4. The medical device of Claim 2, wherein the circumferential member is a ring.

5. The medical device of Claim 1, wherein the filter ring is a proximal filter ring, wherein the device further comprises a distal filter ring attached to the outer circumference of the catheter at a location distal to the proximal filter ring, and wherein the filter frame has proximal and distal ends, the proximal end of the filter frame being coupled to the proximal filter ring, and the distal end of the filter frame being coupled to the distal filter ring.

6. The medical device of Claim 5, wherein the distal filter ring is immovably attached to the outer circumference of the catheter, whereby distal movement of the proximal filter ring displaces the proximal filter ring toward the distal filter ring, thereby permitting the filter frame to expand.

7. The medical device of Claim 5, wherein the distal filter ring is slidably attached to the outer circumference of the catheter and is free to move independently of the proximal filter ring.

8. The medical device of Claim 5, wherein the distal filter ring is slidably attached to the outer circumference of the catheter, and wherein the distance between the proximal and distal filter rings is fixed.

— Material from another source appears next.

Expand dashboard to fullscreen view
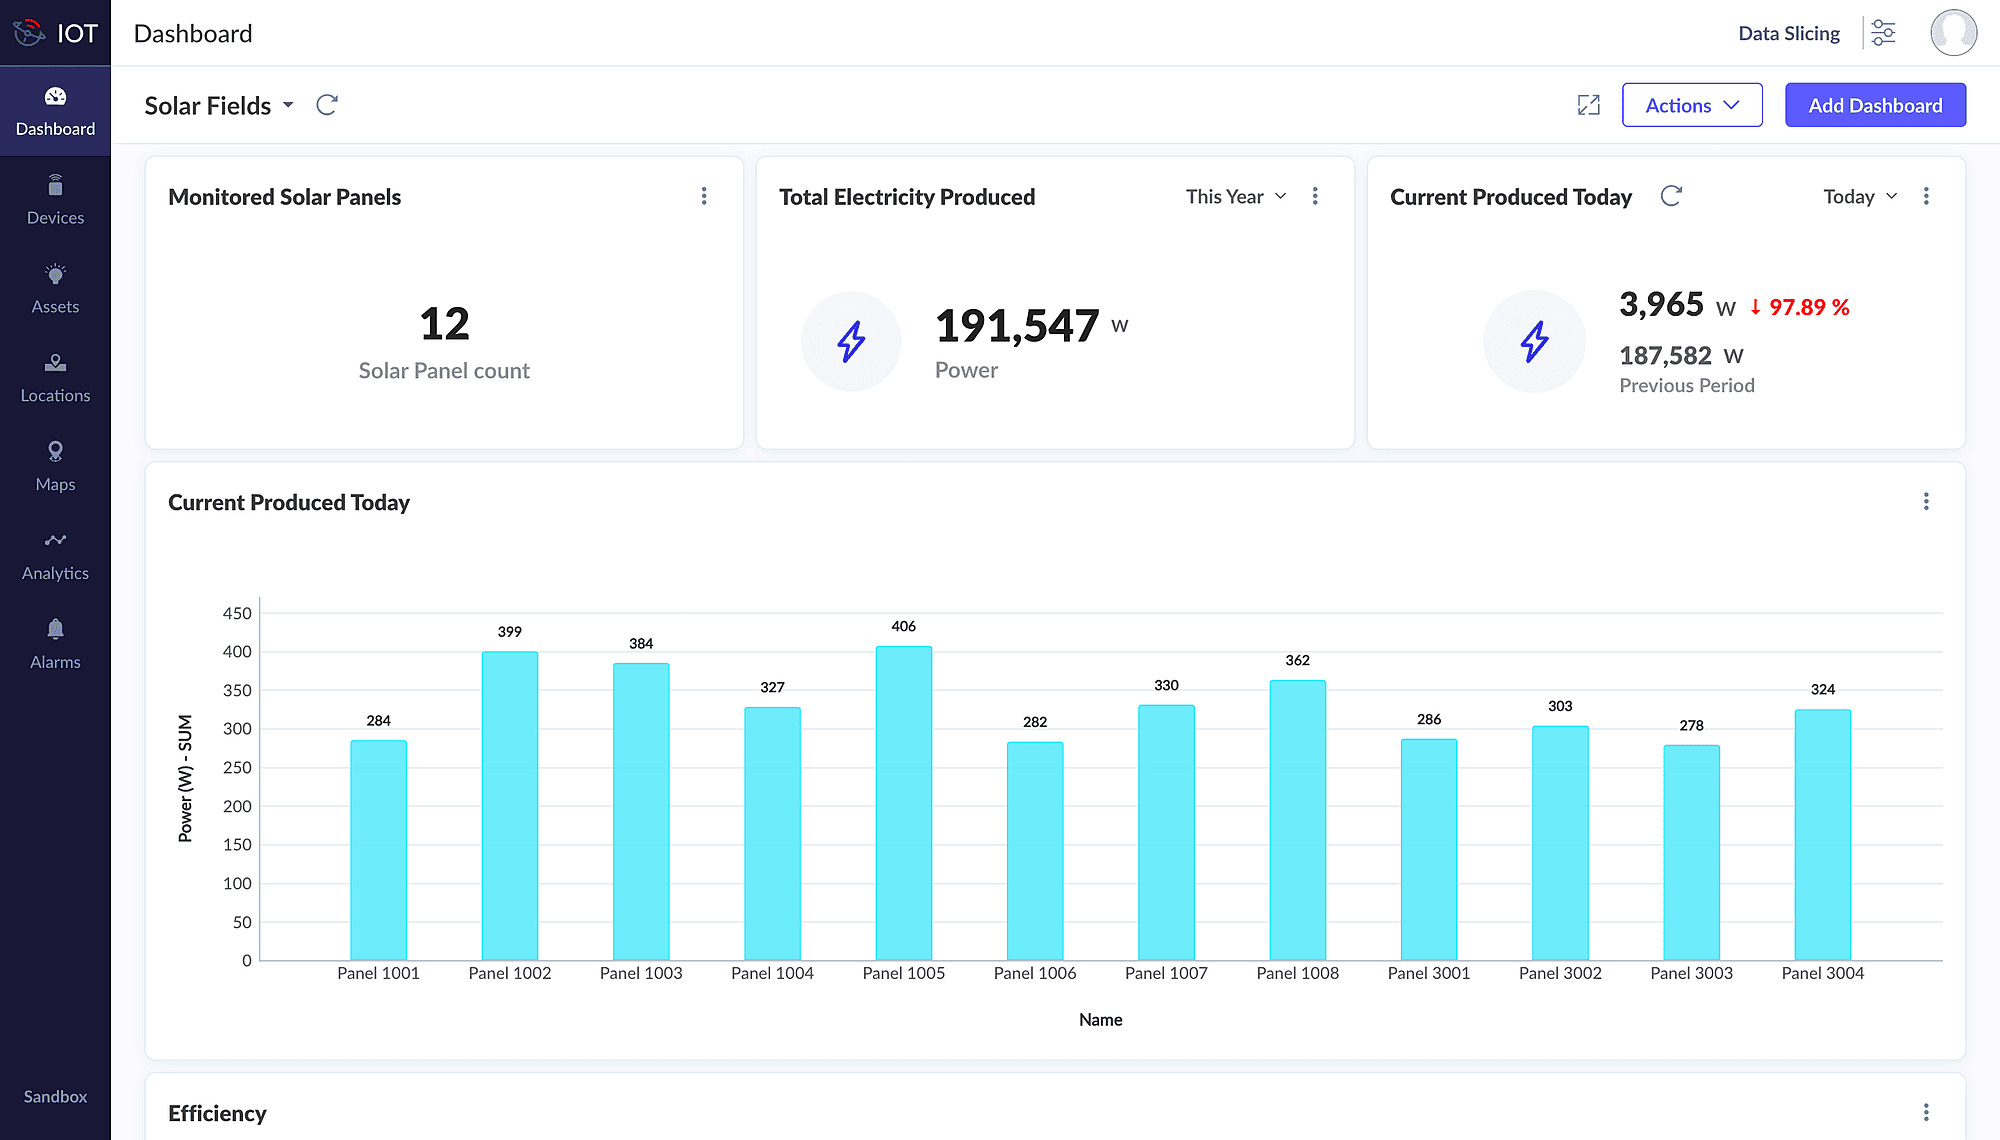Viewport: 2000px width, 1140px height. (x=1588, y=105)
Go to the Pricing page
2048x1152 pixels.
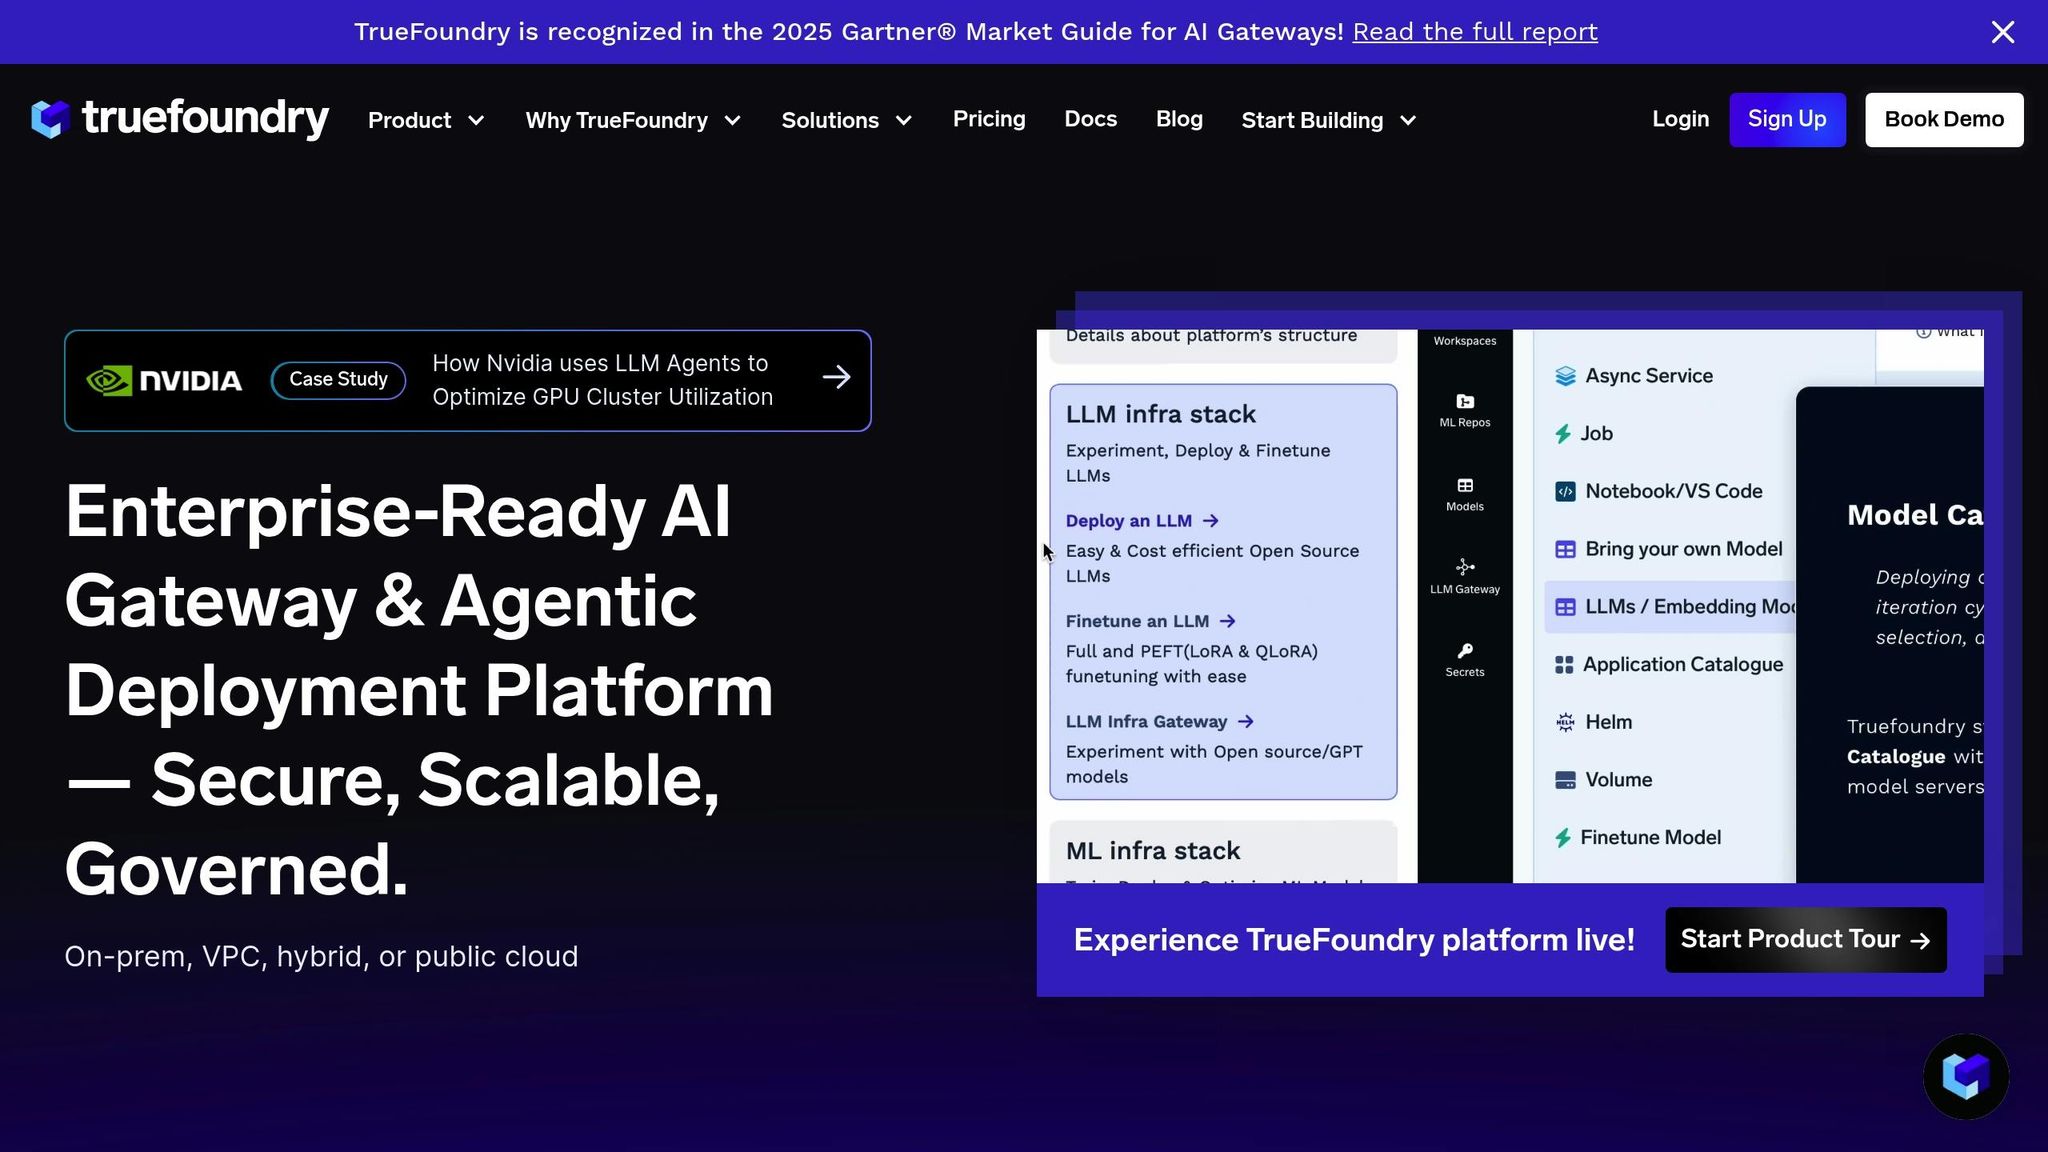[x=988, y=119]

9. The medical device of Claim 1, wherein the filter mesh has proximal and distal portions; wherein the proximal portion of the filter mesh is attached to the filter frame; and wherein the distal portion of the filter mesh is attached to the catheter shaft.

10. The medical device of Claim 1, wherein the filter frame has a section of maximum cross-sectional width as determined when the filter is in its expanded condition; and wherein the filter housing has a length sufficient that when the filter ring is fully withdrawn toward the proximal end of the housing, the section of the filter frame of maximum cross- sectional width is received within the housing.